Pension debate at 1970 Constitutional Convention echoes in today's crisis

Monday, September 23, 2013

Illinois' crushing public pension crisis has been literally decades in the making, but the present stalemate in Springfield over how to resolve it can be traced in great measure to a single point in time: July 21, 1970.
Richard Nixon was president, the war in Vietnam was raging, and it had been barely a year since man first walked on the moon and Illinois first imposed a state income tax.
Meanwhile, on that mid-summer day 43 years ago, the framers of a soon-to-be-approved new constitution for Illinois held their only substantive discussion of pensions. They signed off on a 40-word paragraph that backers and critics both agreed at the time was aimed at providing an ironclad guarantee to public workers that their pension benefits, once promised, could not be trimmed.
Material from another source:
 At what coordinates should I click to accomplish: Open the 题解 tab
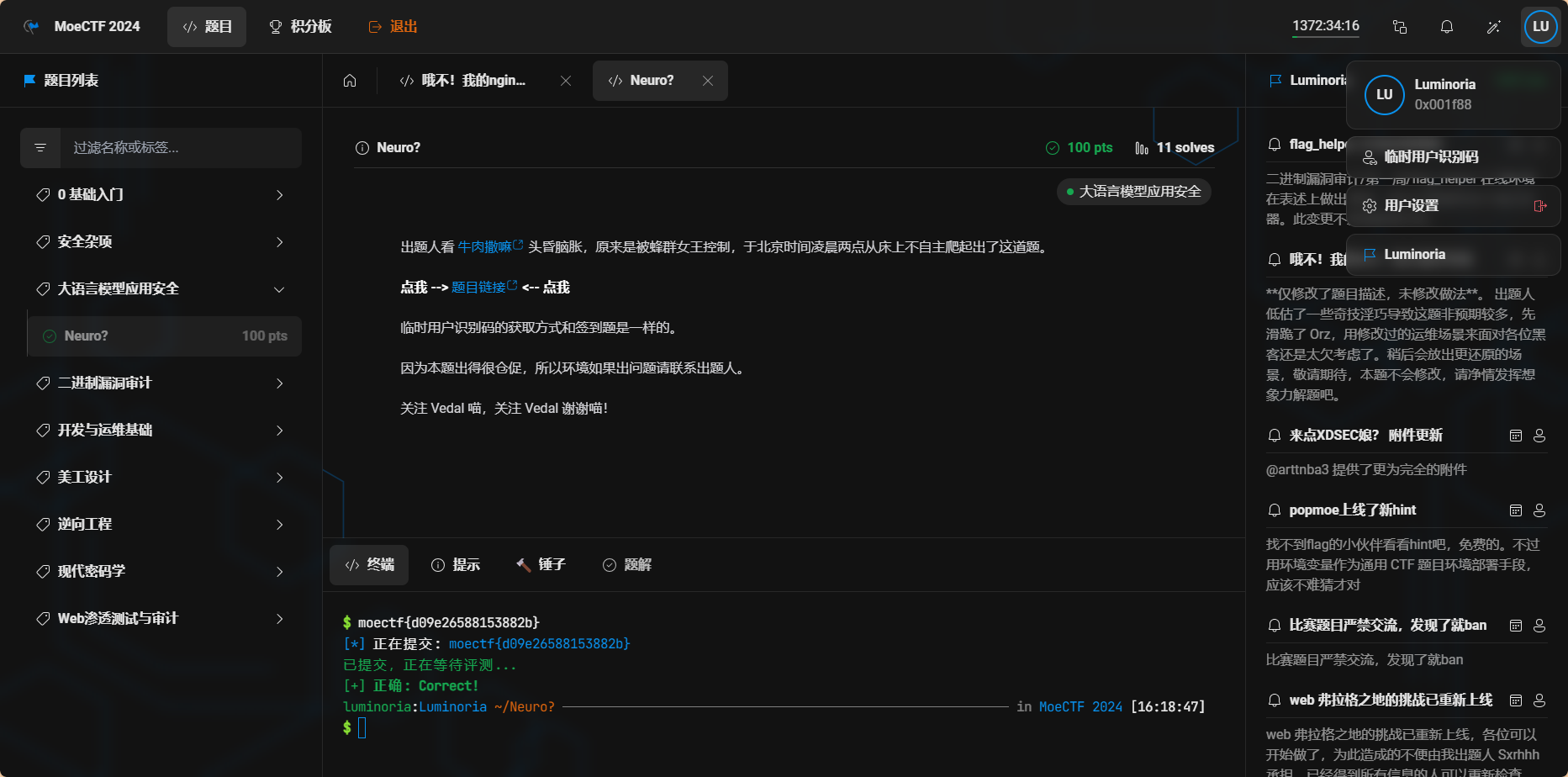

"If a police officer accepted employment under a provision where he was entitled to retire at two-thirds of his salary after 20 years of service, that could not subsequently be changed to say he was entitled to only one-third of his salary after 30 years of service, or perhaps entitled to nothing," said Helen Kinney, of Hinsdale, a Republican delegate to the convention drafting the new charter and one of four lead sponsors of the pension clause.
The debate was whether to define pension benefits as "an enforceable contractual relationship" that "shall not be diminished or impaired." After hours, the convention voted 57-36 in favor of adding the language to the broader constitutional draft.